The story about WellCare Health seems to have been rather buried in the weekend edition of The Wall Street Journal. But it's there if you look. Furthermore, if you do find it on page B6 you might skip right by it because the headline is misleadingly anodyne.
The headline is "Director Resigns at Wellcare Health," -- which sounds as if the story is a mere personnel matter, not a significant accusation. The subhead doesn't help much. It says "Head of Audit Committee Raises Questions About Company's Accounting." She did more than raise questions. She made statements. And they weren't about "accounting." This isn't an issue concerning, say, mark-to-market versus mark-to-model. This has to to with overcharges, and potentially it seems with fraud.
Here's a link to the resignation letter, dated April 21.
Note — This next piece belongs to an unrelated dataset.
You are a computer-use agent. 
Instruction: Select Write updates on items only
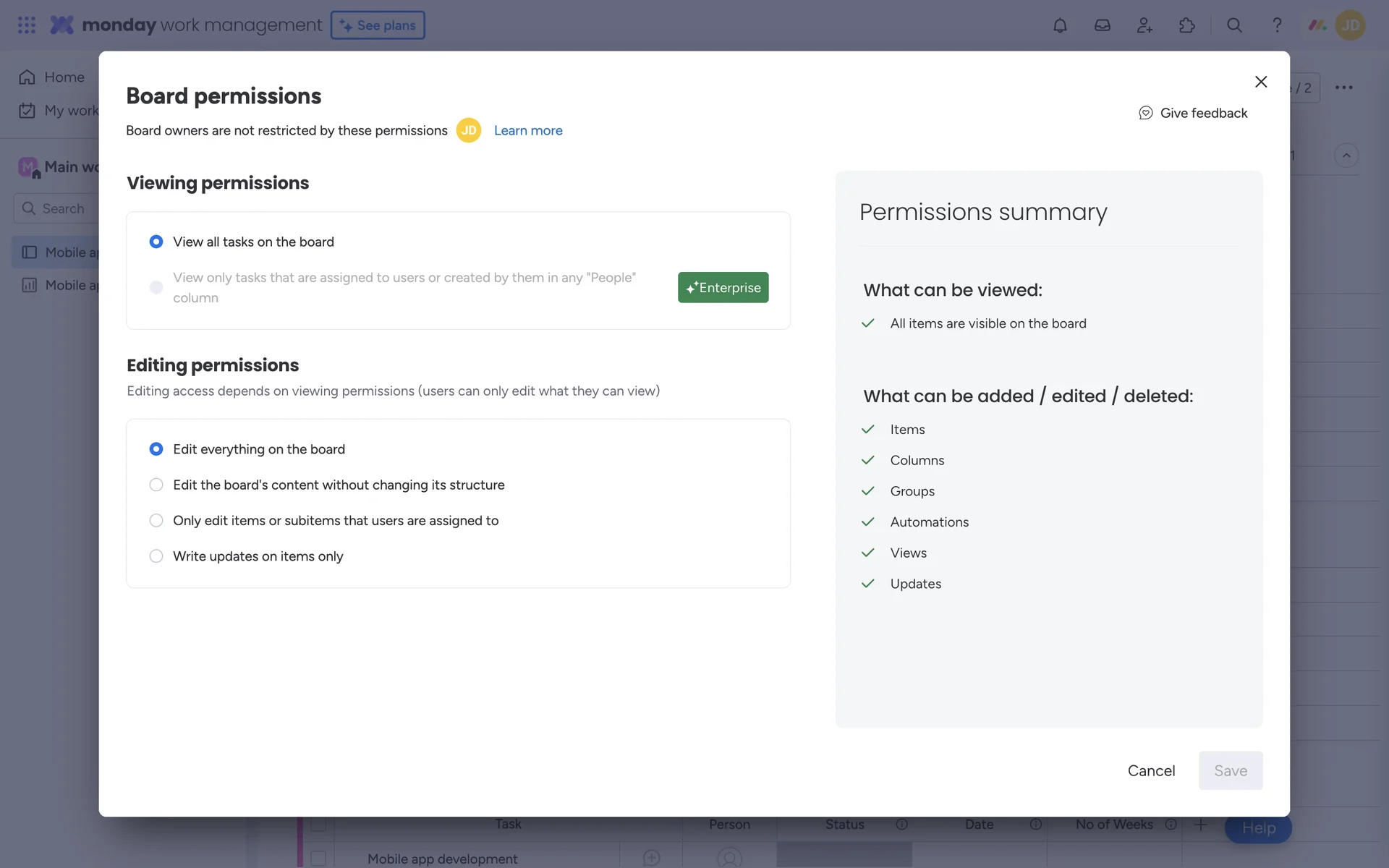[x=156, y=556]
Regina Herzlinger, the head of the audit committee of the board of directors at WellCare, has resigned from the board and has made significant accusations on her way out the door. She says internal audits have found that WellCare overbilled Medicaid program of the state of Illinois by $1 million in 2009 and potentially overcharged states by almost half a million dollars more in connection with maternity care.
Nor does she regard this sort of thinbg as the result of honest mistakes. She also writes, after all, of "facially credible evidence of an unlawful agreement among at least Chairman Chuck Berg, Director Chris Michalik, and Lead Director Hickey to seize control of the Board regardless of the best interests of shareholders."
WellCare has a history. Back in the fall of 2007, 200 state and federal agents raided company headquarters in a dispute that led to the restatement of three years of earnings, and the firing of three of the entity's top executives. Last year, Georgia's Dept. of Community Health fined WellCare $610,000 in connection with the company's failure to account for each patient visit in which it paid providers.